Aktuelle Neurologie 2007; 34 - P725
DOI: 10.1055/s-2007-987995

p75NTR-knockout mice feature increased axonal vulnerability in experimental autoimmune encephalomyelitis

S Nessler 1, C Stadelmann-Nessler 1, A Bittner 1, W Jäger 1, WH Oertel 1, N Sommer 1, C Möller 1, B Hemmer 1
  • 1Düsseldorf, Göttingen, Marburg

Close interactions between the immune and the nervous system have been proposed after the discovery that immune cells produce and secrete neurotrophins and express their receptors. In multiple sclerosis (MS), the prototypic inflammatory demyelinating disease of the central nervous system, immunoreactivity for neurotrophins such as BDNF was demonstrated in lesion infiltrating immune cells. Among other neurotrophin receptors, the p75 neurotrophin receptor (p75NTR) seems to be expressed on oligodendrocyte precursors, oligodendrocytes, macrophages and microglia cells in MS lesions.

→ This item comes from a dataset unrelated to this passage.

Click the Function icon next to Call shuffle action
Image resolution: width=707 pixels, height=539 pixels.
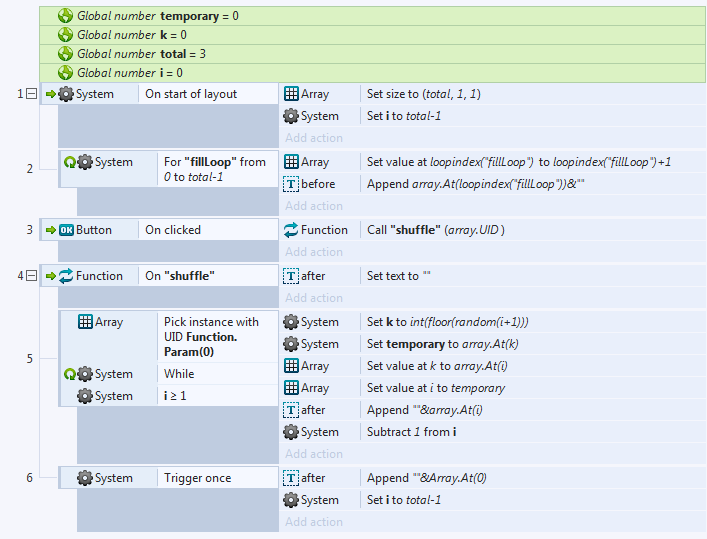point(291,230)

In this study we addressed the significance of the p75NTR receptor system in experimental autoimmune encephalomyelitis (EAE), the animal model of MS. We induced EAE by the adoptive transfer of a MOG35–55 specific wild type T cell clone into p75NTR-/- and wild type animals. We found that p75NTR deficient animals developed adoptive transfer EAE with similar kinetics and maximum disease scores. Cellular infiltrates in early EAE were similar between the groups. However, EAE severity significantly diverged in chronic disease stages when p75NTR deficient animals suffered from more severe disease due to more axonal damage and loss. P75NTR deficient animals did not differ in the extent of demyelination, oligodendrocyte density or remyelination. Furthermore, no differential expression of GAP-43 positive axonal structures was observed in the lesions of wild type and knockout animals, suggesting that axonal regeneration is comparable. In summary, our in vivo results suggest that the p75NTR receptor has axonoprotective effects in inflammatory disease conditions.